The next morning, Miller took one of the books to the local police station, but they were unable to help Miller locate the books’ owner. So Miller contacted the University of Chicago and the Newberry Library and asked if they were missing the books.

“That wasn’t the case, but they wanted to find out where they came from,” Miller said.

In photos of the books that Miller sent to Karr Schmidt, she saw traces of their owners from the 16th century, but no newer institutional markings. That told her that the books probably belonged to “an unknown bookseller or private collector” and not another library. After this round of efforts to find an owner, according to Karr Schmidt, Miller offered to give the books to the Newberry Library.

“I felt like they belonged in a place where they would be valued and properly cared for,” Miller said.

It is considered unethical for a library to accept books with non-existent provenances – proof of ownership – without making further attempts to identify the most recent owners. The library has fulfilled its duty of care. Karr Schmidt learned that two Midwestern collections each had one of the books, but never the complete set. She also distributed details of the find to the international antiquarian community, to no avail.

The library decided that if anyone ever came forward and claimed to be the owner, it would dutifully investigate the claim and return the books if the evidence was deemed convincing.

Then, on November 1, while editing the magazine article about the books, Karr Schmidt came across a photo of one of them on the website of the Austrian bookseller Antiquariat Inlibris. The dealer would inform Karr Schmidt that he had sold the book in 2021 and tell her the Chicagoan who bought it.

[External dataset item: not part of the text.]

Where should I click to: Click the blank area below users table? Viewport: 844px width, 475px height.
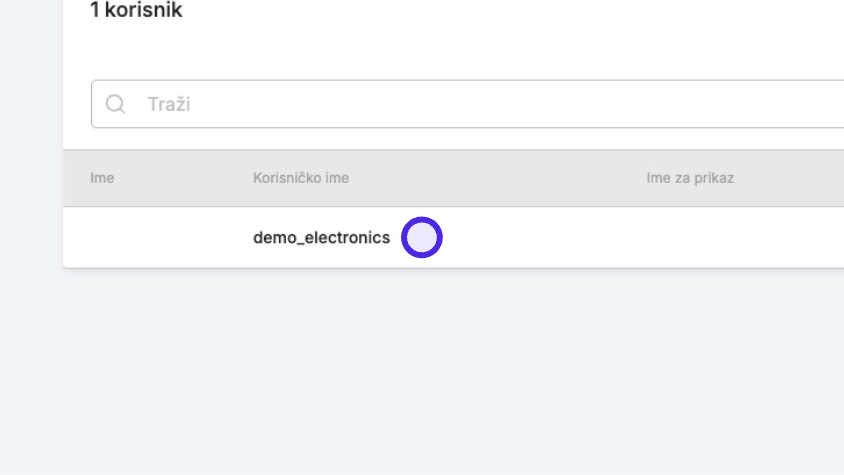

On Nov. 5, the owner — who could not be reached for comment — stopped by the Newberry Library, where he was reunited with his lost books, Karr Schmidt said. He even decided to donate two of them to the library – a text supporting Luther written in the vernacular German, and a text attacking the great reformer in Latin.

Karr Schmidt said someone accessing the holdings of the Newberry Library — which has historically collected more French and Italian books from before 1800 than German books — wants to see the texts for several reasons.

“You might be interested in the political animosity that exists between the two. “A lot of pamphlets were written at that time, pro-Luther and anti-Luther,” Karr Schmidt said. “There are (also) a lot of visual images.”

On the German-language pages of the book, the text is surrounded by artistic woodcut or metalcut borders, some of which show Luther’s face with a surprised expression.